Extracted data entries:
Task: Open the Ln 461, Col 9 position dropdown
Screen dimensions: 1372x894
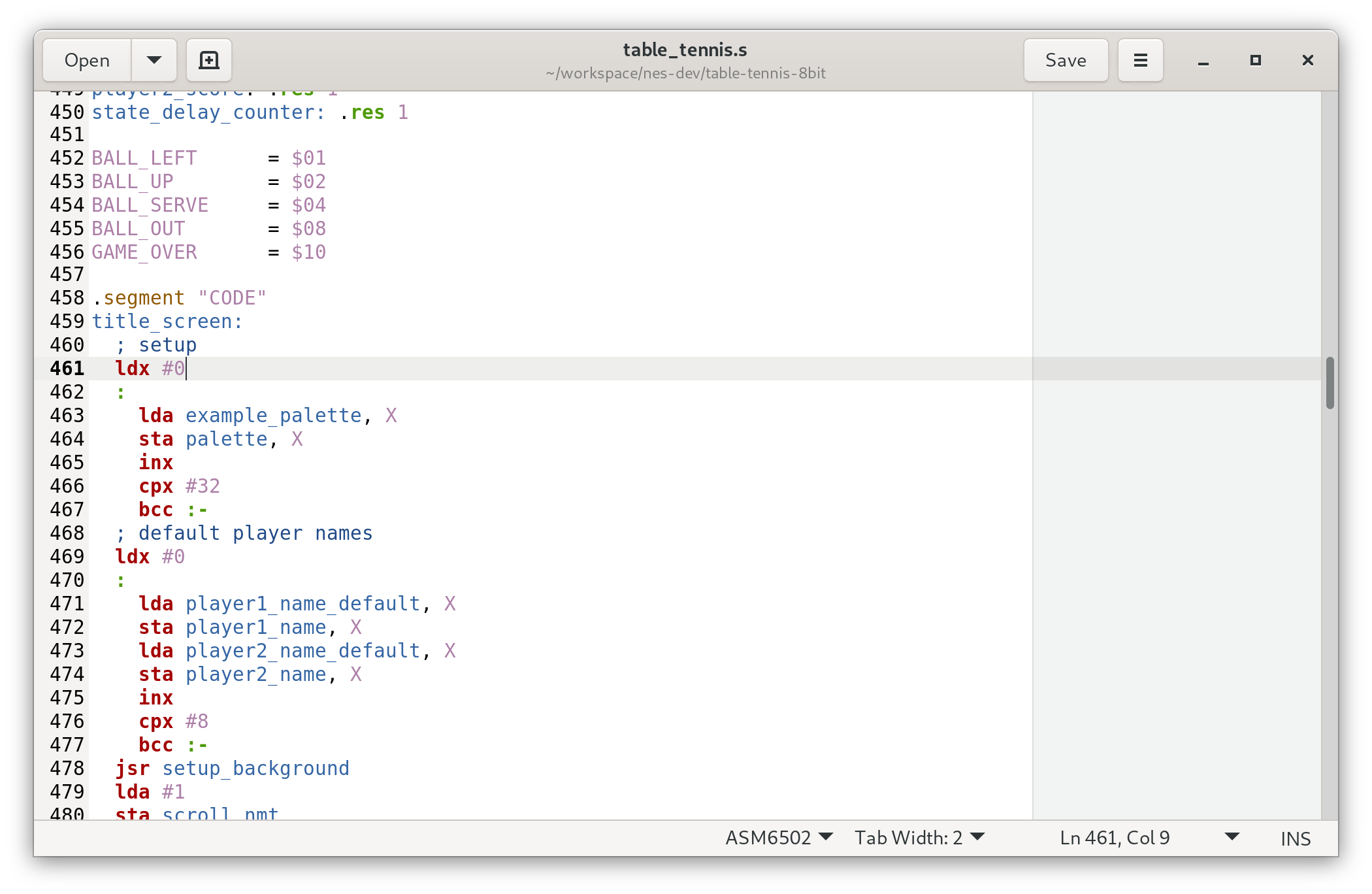Action: pos(1149,838)
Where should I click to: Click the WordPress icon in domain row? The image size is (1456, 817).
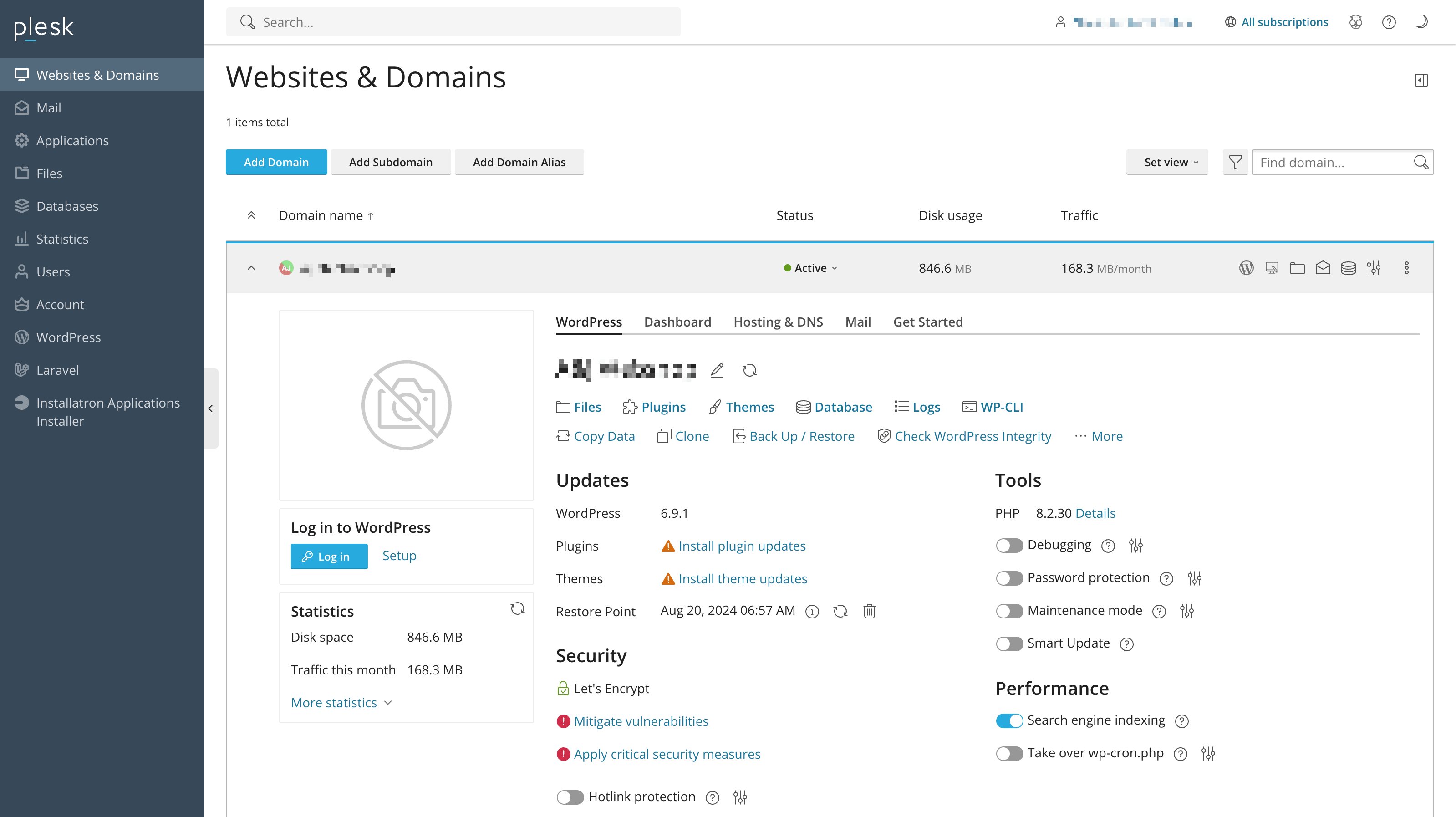(x=1246, y=268)
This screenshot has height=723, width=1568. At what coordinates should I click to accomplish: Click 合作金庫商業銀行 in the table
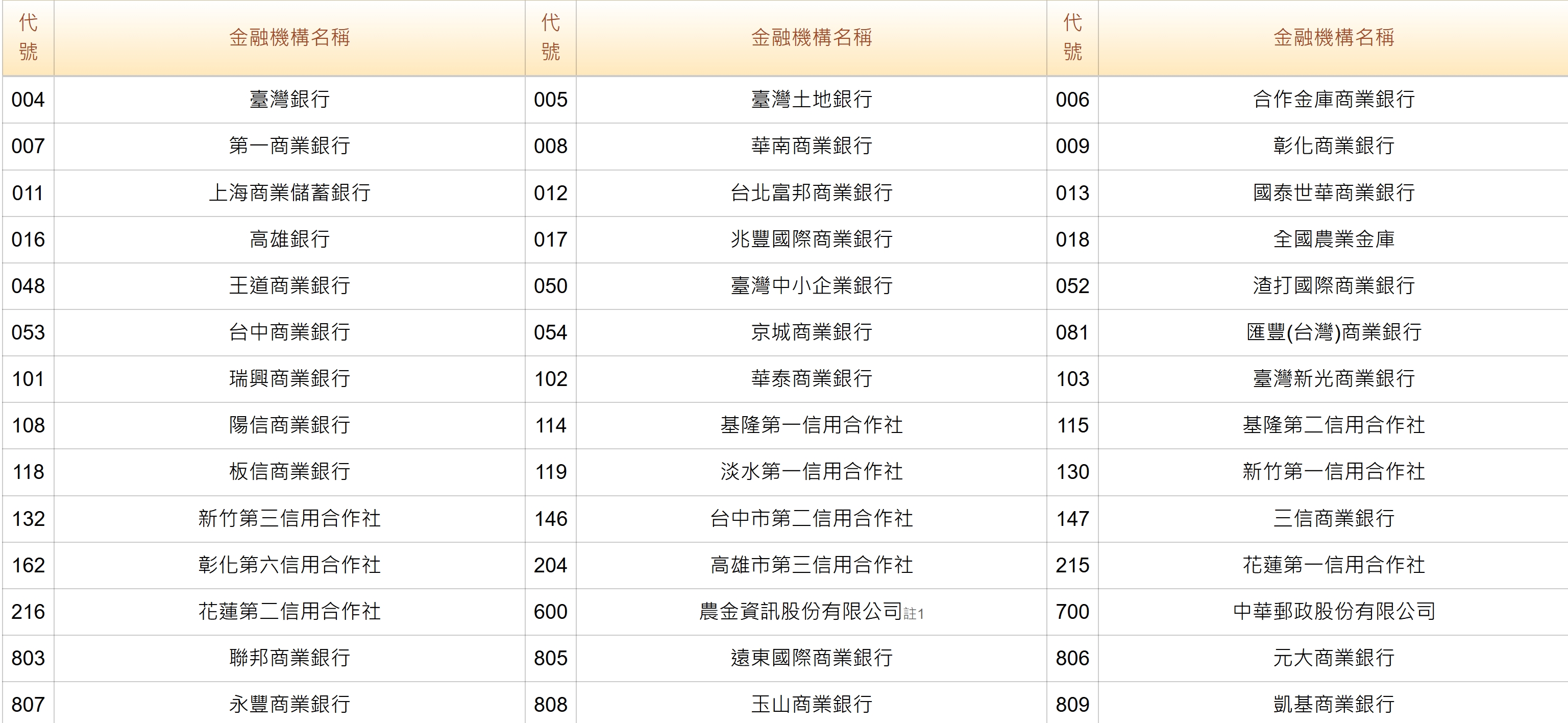(1333, 99)
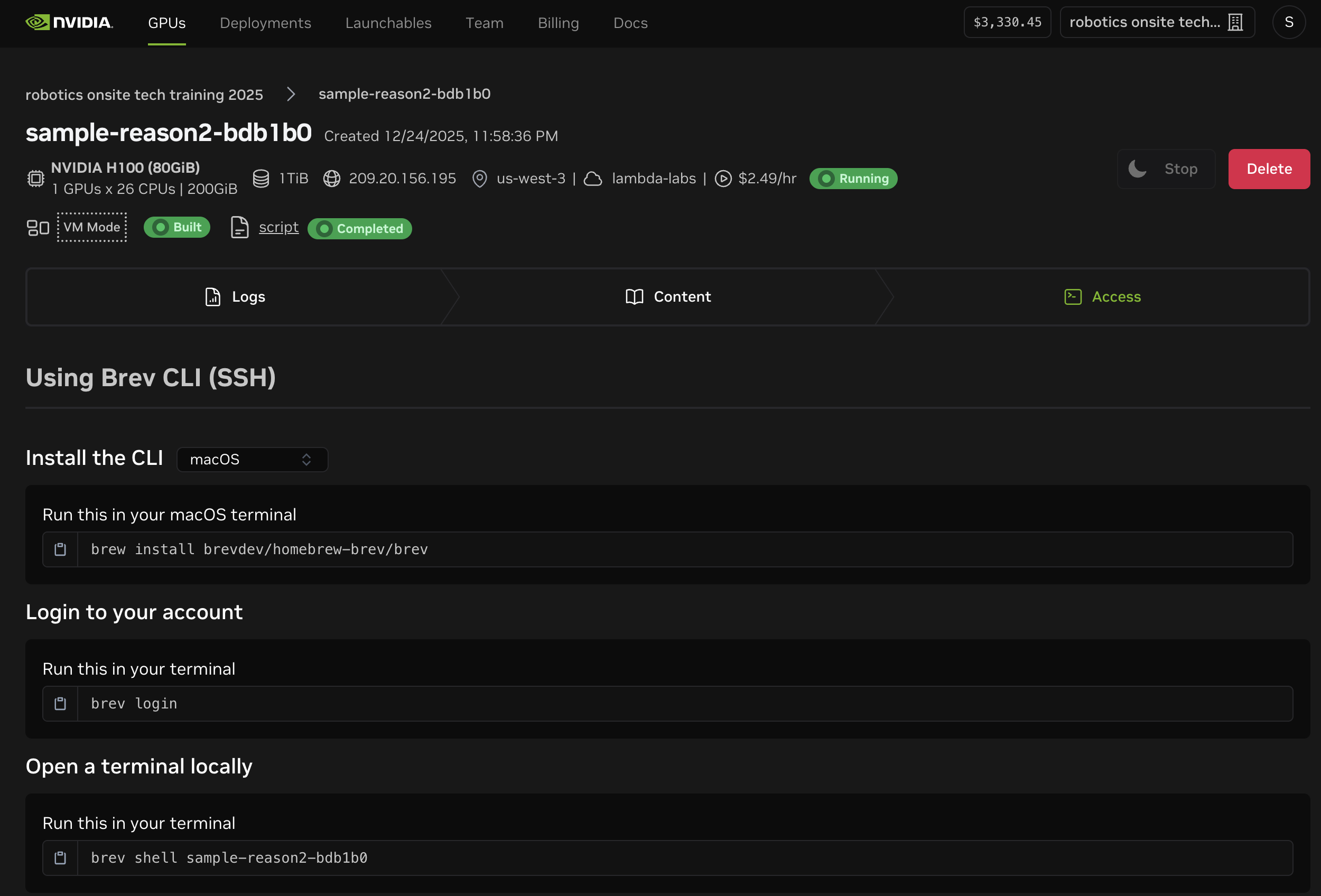Click the GPU chip icon
The width and height of the screenshot is (1321, 896).
36,179
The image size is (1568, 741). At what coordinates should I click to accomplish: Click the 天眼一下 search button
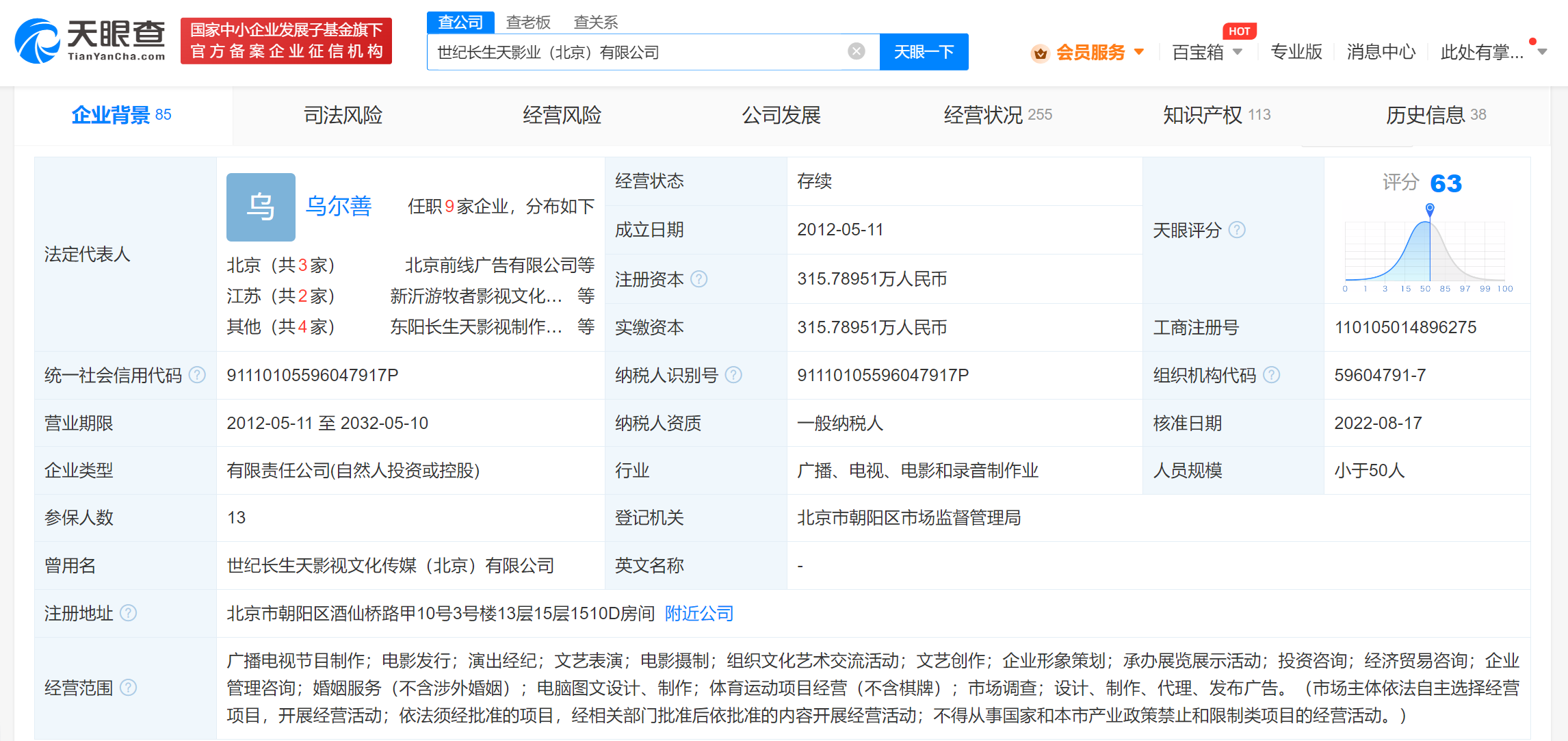924,52

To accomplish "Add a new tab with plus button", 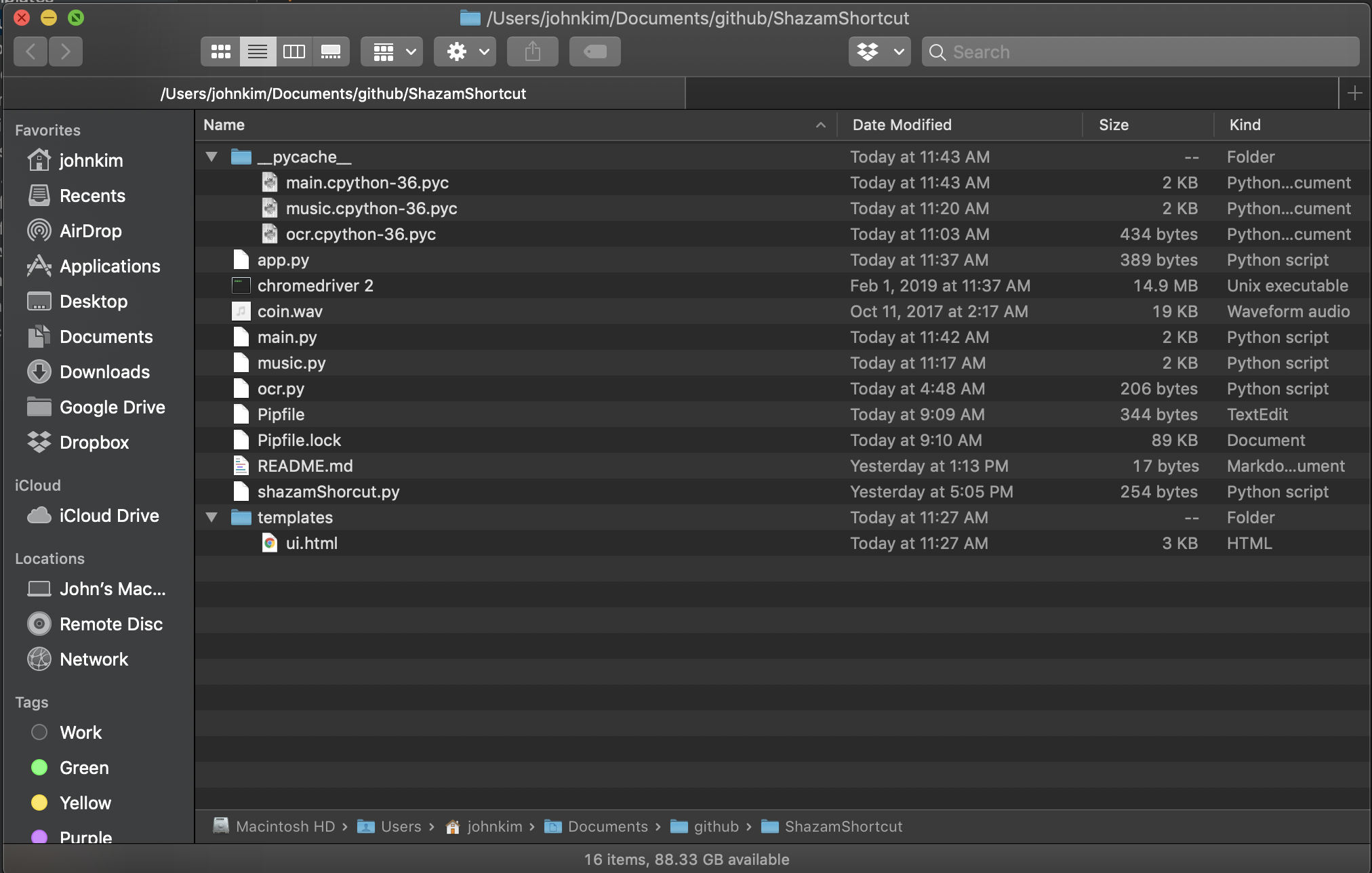I will point(1354,94).
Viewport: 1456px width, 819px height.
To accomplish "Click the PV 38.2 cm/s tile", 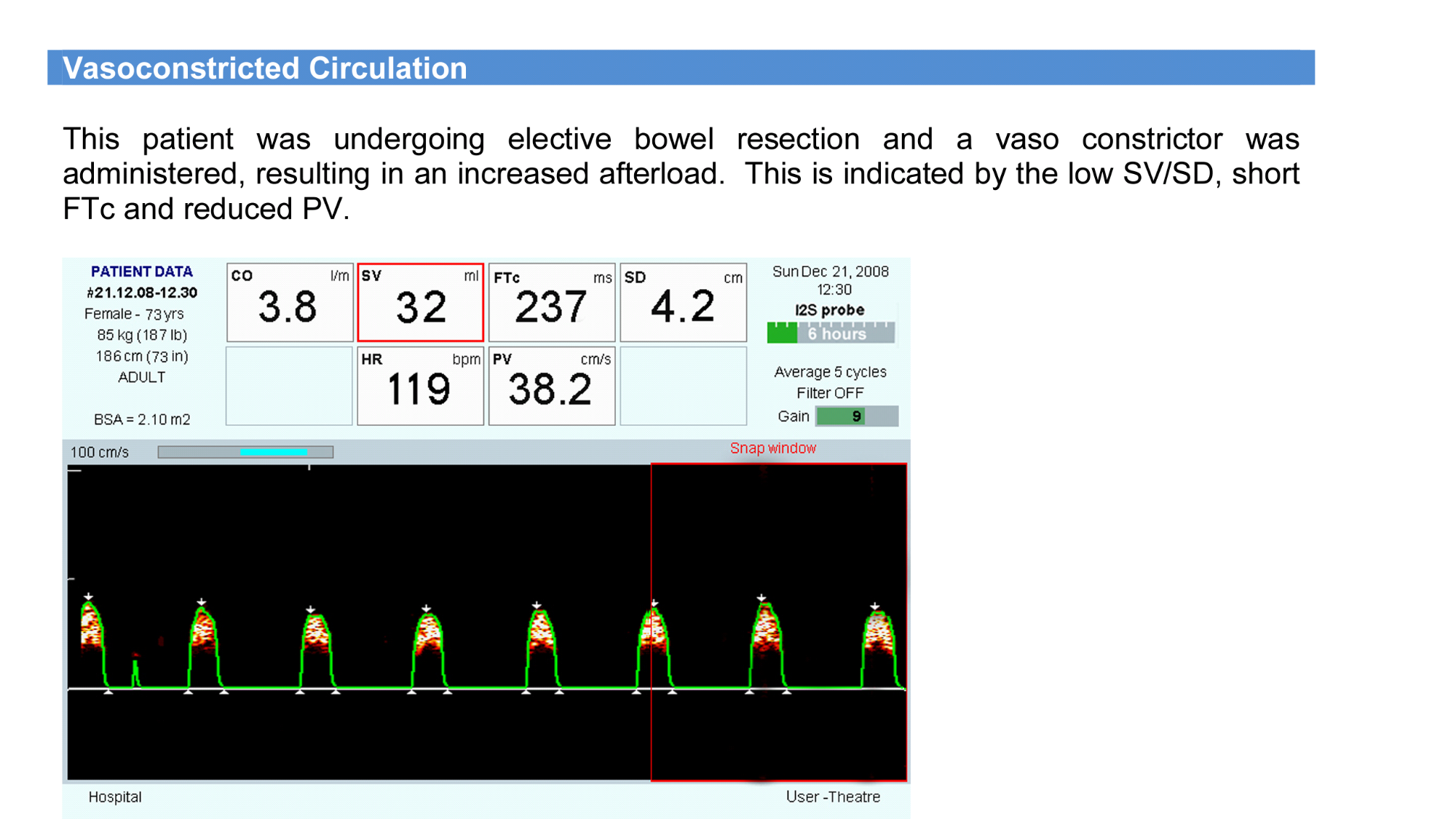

* Your assignment: Return, exactly as they appear, the lines from the line containing "Viewport: 1456px width, 819px height." through the end of the records above, both ends included, without pictures.

* Your response:
Viewport: 1456px width, 819px height.
To accomplish "Click the PV 38.2 cm/s tile", 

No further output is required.